Well, I’ve been nice to Ann lately, but as she does sometimes, she botched her analysis of this story badly, and attention should be paid. I’ll have Ann’s words in italics, and my comments without them…

Ann wrote, beginning with the NPR quote, “The Senate’s move to relax its unofficial dress code has led to a surprising development: an official dress code,”

“It’s not the way it always goes, but it shows the risk of seeking a new rule. You may end up with a reinforcement of the old rule. More precisely, it shows the risk of ending the enforcement of an informal practice. It led to the formalization of the old practice into an official rule.”

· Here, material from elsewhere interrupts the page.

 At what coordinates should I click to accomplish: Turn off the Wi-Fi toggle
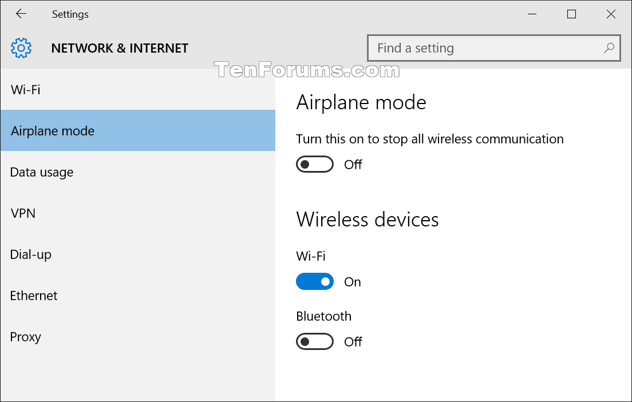coord(314,281)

Why is that a “risk”? The risk of ending the enforcement of an old rule is that the consequences the old rule was designed to prevent occur. There were reasons for the old rule, and as Herman Kahn once told me, people have a tendency to take traditions and standards for granted after a while, forget why they existed, and have to learn, often painfully, all over again. That’s what happened here. As the Ethics Alarms motto goes, “When ethics fails, the law steps in.” Fetterman was unethical, and Schumer, rather than being a responsible leader and telling him to shape up, eliminated the ethical standard he was breaching instead.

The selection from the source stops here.